Which means this project is actually not coming, being knit in cotton as it is, but I'll be busting out some of the wool from the trunk. Nevertheless, I've been feeling all kinds of nostalgic (homesick?) lately, and this sweater calls to mind a blustery winter weekend in 2004 or 2005.
Pattern: from Interweave Knits, the Kniting Daily special, and one issue some time ago . . .
Yarn: Cotton-Ease in Candy Blue. This is my second sweater in this yarn (first here), and I still have more. The stash, it is a mighty thing.
Needles: US6 - had to go down to get gauge
Notes: A lovely pattern, well written, no errors I could find. The only change I made was to lengthen the sleeves to full length. And don't neglect the crochet edging. I only crochet once a year, but it made the sweater.
The Best Thing About This Sweater: Aren't these the perfect pewter anchor buttons? This is a great New England sort of sweater.

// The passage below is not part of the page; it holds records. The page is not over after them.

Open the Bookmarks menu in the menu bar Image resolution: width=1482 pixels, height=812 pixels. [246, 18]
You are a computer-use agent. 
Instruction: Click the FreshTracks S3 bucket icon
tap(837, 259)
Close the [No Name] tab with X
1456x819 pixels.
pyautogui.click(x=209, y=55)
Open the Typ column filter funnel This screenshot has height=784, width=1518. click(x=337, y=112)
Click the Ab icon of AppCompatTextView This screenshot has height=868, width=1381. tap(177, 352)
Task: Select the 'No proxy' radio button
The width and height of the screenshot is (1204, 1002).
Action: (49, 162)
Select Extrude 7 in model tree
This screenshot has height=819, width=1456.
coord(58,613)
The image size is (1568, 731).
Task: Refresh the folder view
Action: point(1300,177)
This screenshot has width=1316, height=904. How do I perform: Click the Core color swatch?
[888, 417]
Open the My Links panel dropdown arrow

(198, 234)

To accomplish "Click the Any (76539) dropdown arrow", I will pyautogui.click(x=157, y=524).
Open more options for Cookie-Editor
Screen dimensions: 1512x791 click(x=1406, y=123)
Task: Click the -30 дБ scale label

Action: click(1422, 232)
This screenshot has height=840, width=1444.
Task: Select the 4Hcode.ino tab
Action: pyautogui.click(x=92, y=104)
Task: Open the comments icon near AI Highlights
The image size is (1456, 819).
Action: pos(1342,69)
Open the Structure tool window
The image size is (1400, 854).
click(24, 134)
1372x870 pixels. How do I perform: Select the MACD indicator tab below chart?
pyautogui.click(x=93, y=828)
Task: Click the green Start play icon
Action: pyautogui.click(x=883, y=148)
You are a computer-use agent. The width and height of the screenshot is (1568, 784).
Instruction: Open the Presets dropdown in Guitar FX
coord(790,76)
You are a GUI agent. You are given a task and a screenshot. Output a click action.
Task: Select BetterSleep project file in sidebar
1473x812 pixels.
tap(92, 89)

Most people visit Martha's Vineyard and Nantucket in the summer. Lovely beaches, lobster rolls, a nice sailing wind. And I've been to the Vineyard in the summer, once. Every other time I've gone has been chilly - a delightful fall with perfect changing leaves, a cold and gray winter weekend with the flitgirl. And then there was that January trip to Nantucket. A very good friend for very good talking. Stew and beer in an old pub with a roaring fire. A historic bed and breakfast, also with a roaring fire. Wearing all of my favorite handknits, and discovering how much my friend also loved handknit socks. A perfect weekend. Until the blizzard closed the ferry, and - rather than getting stranded - we got some of the last seats on the high-speed ferry across a choppy choppy choppy sound. And a long drive down the Cape in near-blizzard conditions. A 3-hour return trip turned into 7 or 8. And, in retrospect, did I actually learn anything useful that next day in medical school? To this day I regret not just staying and getting snowed in to that wintery world standing still under a blanket of snow.